Jews are not underrepresented in the U.S. media ranks, and it is a testament to their professionalism that their coverage is balanced. Odd, though, that other Jews deem their work prejudiced against Israel and at times even anti-Semitic. The convenient denigration is that a Jewish journalist who dares disagree with the more hawkish actions of Israel must be consumed with self-hate.

Full disclosure: I am Jewish, and I daily converse with Jewish friends and acquaintances whose relatives, including their children, are living through the hell that suicide bombers have brought to the heart of Israel's civic life. Meanwhile, I have not a single acquaintance who is personally connected with anyone on the Palestinian side of events.

I would hazard to guess that most Jewish editors and reporters living in the United States are in a similar situation. Shouldn't that make us less likely to be deeply affected by the traumas visited upon Palestinian civilians by Israeli tanks and helicopters because they have not been recounted by our own friends and family?

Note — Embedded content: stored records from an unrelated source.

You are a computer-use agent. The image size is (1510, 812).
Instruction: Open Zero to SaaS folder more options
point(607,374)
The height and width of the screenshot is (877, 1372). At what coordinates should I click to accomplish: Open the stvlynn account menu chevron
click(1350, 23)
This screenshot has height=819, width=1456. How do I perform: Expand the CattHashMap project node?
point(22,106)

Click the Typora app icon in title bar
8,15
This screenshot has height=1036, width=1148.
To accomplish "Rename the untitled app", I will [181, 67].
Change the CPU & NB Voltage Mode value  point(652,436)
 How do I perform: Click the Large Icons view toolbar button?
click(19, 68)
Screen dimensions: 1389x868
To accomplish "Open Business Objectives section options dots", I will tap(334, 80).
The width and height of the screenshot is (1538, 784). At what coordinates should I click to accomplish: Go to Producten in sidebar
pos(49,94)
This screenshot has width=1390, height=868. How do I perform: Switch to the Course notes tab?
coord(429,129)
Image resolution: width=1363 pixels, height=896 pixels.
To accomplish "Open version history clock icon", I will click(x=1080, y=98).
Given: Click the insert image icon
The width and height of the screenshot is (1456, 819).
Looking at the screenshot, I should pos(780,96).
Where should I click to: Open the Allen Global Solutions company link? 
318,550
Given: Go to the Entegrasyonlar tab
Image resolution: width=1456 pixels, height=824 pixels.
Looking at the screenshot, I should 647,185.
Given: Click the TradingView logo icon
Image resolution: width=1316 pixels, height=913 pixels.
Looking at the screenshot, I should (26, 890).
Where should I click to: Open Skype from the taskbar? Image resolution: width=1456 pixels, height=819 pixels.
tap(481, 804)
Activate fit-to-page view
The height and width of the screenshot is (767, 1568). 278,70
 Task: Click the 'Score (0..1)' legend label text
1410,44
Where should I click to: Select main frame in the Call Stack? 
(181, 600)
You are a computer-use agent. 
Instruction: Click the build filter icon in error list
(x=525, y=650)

It is to the immense credit of U.S. journalists of whatever background that they stand broadly accused of being sympathetic to the Palestinians -- not because the charge rings true, but because it indicates they have somewhat succeeded in humanizing the face of an otherwise alien people. To humanize a people does not mean to apologize for the behavior of murderous individuals, movements or institutions representing the dark revenge fantasies of a people's consciousness, of course. But to blindly endorse the outrage of one side while ignoring the pain of the other does both a disservice.

It would have been irresponsible for the media, Jewish or not, to fail to report the depressing accounts of United Nations and other observers that the Israeli onslaught was aimed at destroying all signs of civic life, as well as the stated purpose of rooting out terror. Or to treat Palestinian civilian deaths as a necessary evil made legitimate because they are caused by U.S.-supplied tanks and choppers, rather than by suicide bombers. There was a time when the Zionist pioneers did not have tanks and helicopters, and also placed bombs to get rid of the British occupiers.

The truths on both sides of this war are unfathomably ugly. The media has performed a great service in alerting the world to them. Now, it is up to all of us to demand that the powers of the world intervene to halt the tragic carnage and push both sides toward negotiations for a lasting peace.


By Robert Scheer

Robert Scheer is a syndicated columnist.